Le principe, en cas d’option pour le régime des frais réels, est que les salariés doivent pouvoir présenter les justificatifs des frais dont ils demandent la déduction.

Pourtant, pour les professions artistiques, l’administration fiscale a admis à titre de simplification, que certaines de leurs dépenses soient prises en compte dans le cadre d’une déduction égale à 5 % de leur rémunération nette annuelle.

Cette déduction de 5 % couvre les dépenses suivantes : frais vestimentaires et de coiffure, de représentation, de communication téléphonique à caractère professionnel, de fournitures diverses (partitions, métronome, pupitre…) ainsi que les frais de formation et les frais médicaux.

L’administration a précisé que les professions artistiques ainsi visées sont les suivantes : artistes dramatiques, lyriques, cinématographiques ou chorégraphiques, artistes musiciens, choristes, chefs d’orchestre ainsi que les régisseurs de théâtre.

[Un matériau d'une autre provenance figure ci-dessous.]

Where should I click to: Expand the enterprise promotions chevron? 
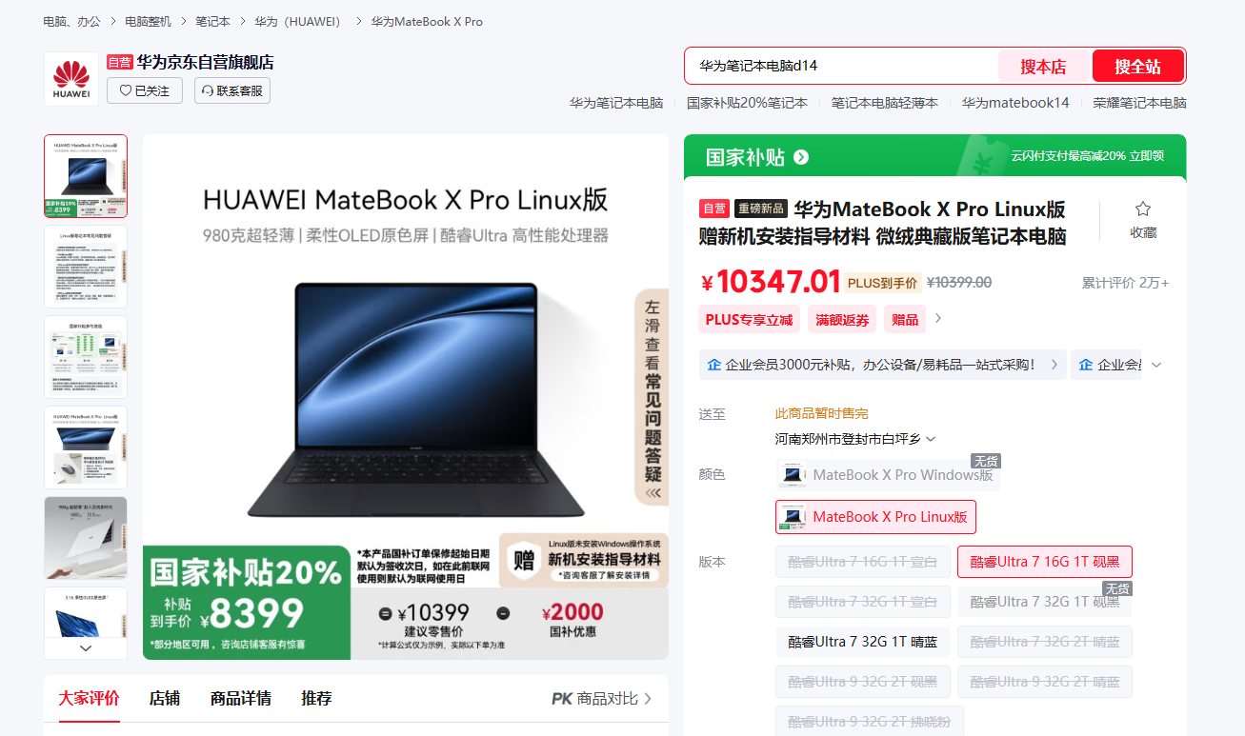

En outre, pour les artistes musiciens, l’administration admet que les frais liés à l’acquisition des instruments de musique et les frais accessoires à cet instrument, soient pris en compte pour un montant égal à 14 % de leur rémunération nette annuelle.

Par analogie, elle admet pour les artistes chorégraphiques, lyriques et choristes, que les frais de formation, les frais médicaux, les frais d’instruments de musique et frais périphériques, puissent être déduits globalement pour un montant égal à 14 % de leur rémunération nette annuelle.

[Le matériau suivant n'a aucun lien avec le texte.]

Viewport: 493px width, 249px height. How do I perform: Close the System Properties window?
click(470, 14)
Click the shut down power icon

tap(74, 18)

Nb > Si ces déductions de 5 % ou de 14 % sont utilisées, les dépenses qu’elles sont sensées couvrir ne pourront pas être déduites pour leur montant réel. Par contre, les autres frais professionnels pourront être déduits pour leur montant réel et justifié (frais de déplacement, locaux professionnels, frais de matériel, de mobilier et de fournitures, dépenses liées à la recherche d’emplois successifs tels que frais de photographie, de confection et d’envoi de CV, d’inscription à des annuaires professionnels…).

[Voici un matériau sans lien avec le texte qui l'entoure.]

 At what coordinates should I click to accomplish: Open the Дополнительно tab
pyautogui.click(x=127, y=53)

Ainsi, pour la déduction de 14 % accordée au titre de l’amortissement des instruments de musique et des frais accessoires, l’instruction fiscale du 7 janvier 1999 ne vise que les artistes musiciens.

Les chefs d’orchestre ne sont pas visés, ils ne bénéficient donc, en principe, que de la déduction de 5 %.

Cependant, comme pour tous salariés optant pour les frais réels, les frais de matériel, de mobilier et d’outillage sont déductibles lorsque ces biens sont susceptibles de se déprécier et qu’ils sont en rapport direct avec la profession.

Le montant de la dépense déductible en cas d’acquisition de tels biens lorsque leur durée d’utilisation est supérieure à un an, comme pour les instruments de musique, correspond à la dépréciation effectivement subie par ce bien au cours de l’année considérée.

Cette dépréciation est déterminée par référence à une annuité d’amortissement selon le mode linéaire.

Ainsi, pour l’acquisition d’instruments directement liés à sa profession, un chef d’orchestre pourra déduire l’annuité d’amortissement de ce bien, ainsi que les frais liés à l’entretien et à la protection de cet instrument (notamment prime d’assurance).

Néanmoins, c’est en raison de la complexité de ce système d’amortissement que l’administration fiscale a accordé aux artistes musiciens, une déduction de 14 % pour les frais liés à l’acquisition d’instruments de musique.

Un chef d’orchestre peut, en mettant en avant cette complexité et la similitude de sa situation au regard de celle d’un musicien, demander par écrit à son centre des impôts l’autorisation d’utiliser cette déduction de 14 % pour la déduction de l’amortissement des instruments de musique acquis et des frais accessoires.